Regulatory Policy: Cut as much paperwork and bureaucracy out of the system. While this one is talked about regularly by the people in government that I know, the regulatory environment just seems to get more and more complicated. The solution so far has seemed to be “hire more people to process more paper faster.” This clearly hasn’t worked – how about taking the opposite approach and cut 20% of all jobs within various government agencies responsible for regulatory activity? I don’t care if you pay the fired people for two years – give them healthy severances and incentives to go work in the private sector. Necessity will drive efficiency.

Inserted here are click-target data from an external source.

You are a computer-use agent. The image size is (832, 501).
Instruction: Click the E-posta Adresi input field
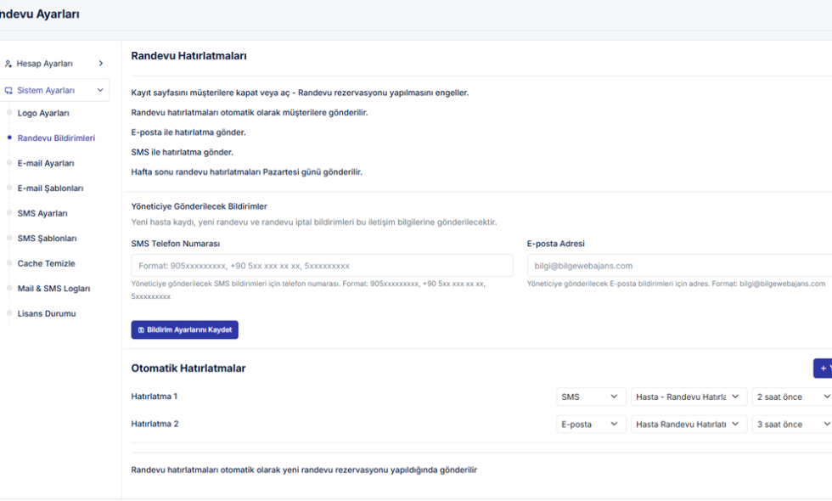pyautogui.click(x=679, y=266)
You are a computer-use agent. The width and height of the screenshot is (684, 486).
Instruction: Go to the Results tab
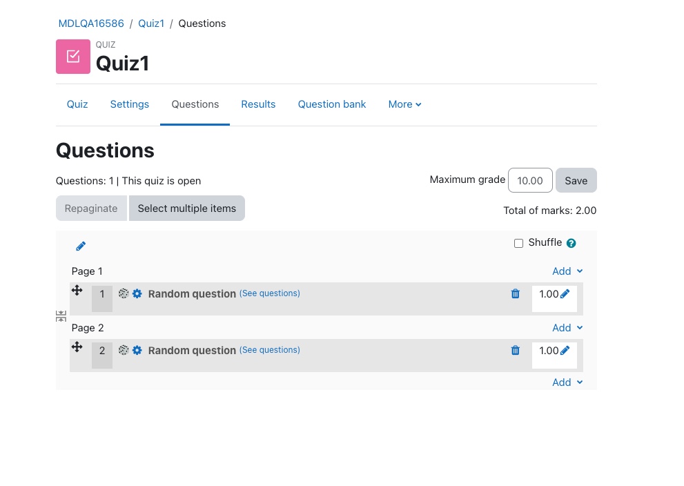(x=258, y=104)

Investment: Focus investment in university research. Then open source the results. The federal government has been a historically successful investor in innovation and the creation of new technologies, often through funding university research. If you want a good example of this, read Bright Boys. Unfortunately, this has gotten really messed up recently due to our byzantine patent system and the evolving dynamics of university technology licensing organizations. The government should allocate even more money to university research programs, but the results of this research should not be able to be patented and should be free for anyone to license. This would drastically change the technology licensing game by simplifying it and shifting economic incentives aggressively to companies that actually commercialize (or productize) this research, rather than simply claim ownership to the “intellectual property.”
Customer: The federal government is an enormous consumer of products and services. While it claims to want to do business with entrepreneurial companies and so far pays its bills in a predictable manner, it’s a miserable customer to deal with. The procurement process is painful, many entrepreneurial companies have to work through government contractor gatekeepers (who take up to a 30% tax for doing nothing other than being the contracting party), and often the execution and implementation process is a disaster. Unfortunately, I don’t really have a suggestion for how to improve this since there are so many rules and regulations around this – I guess the answer is “see regulatory policy” above.
I’m continuing to think through this and refine my thoughts on it, so as always I’m open to any and all feedback, including “Feld – you are such a knucklehead – that’s a stupid idea and will never work, but try this.” Fire away.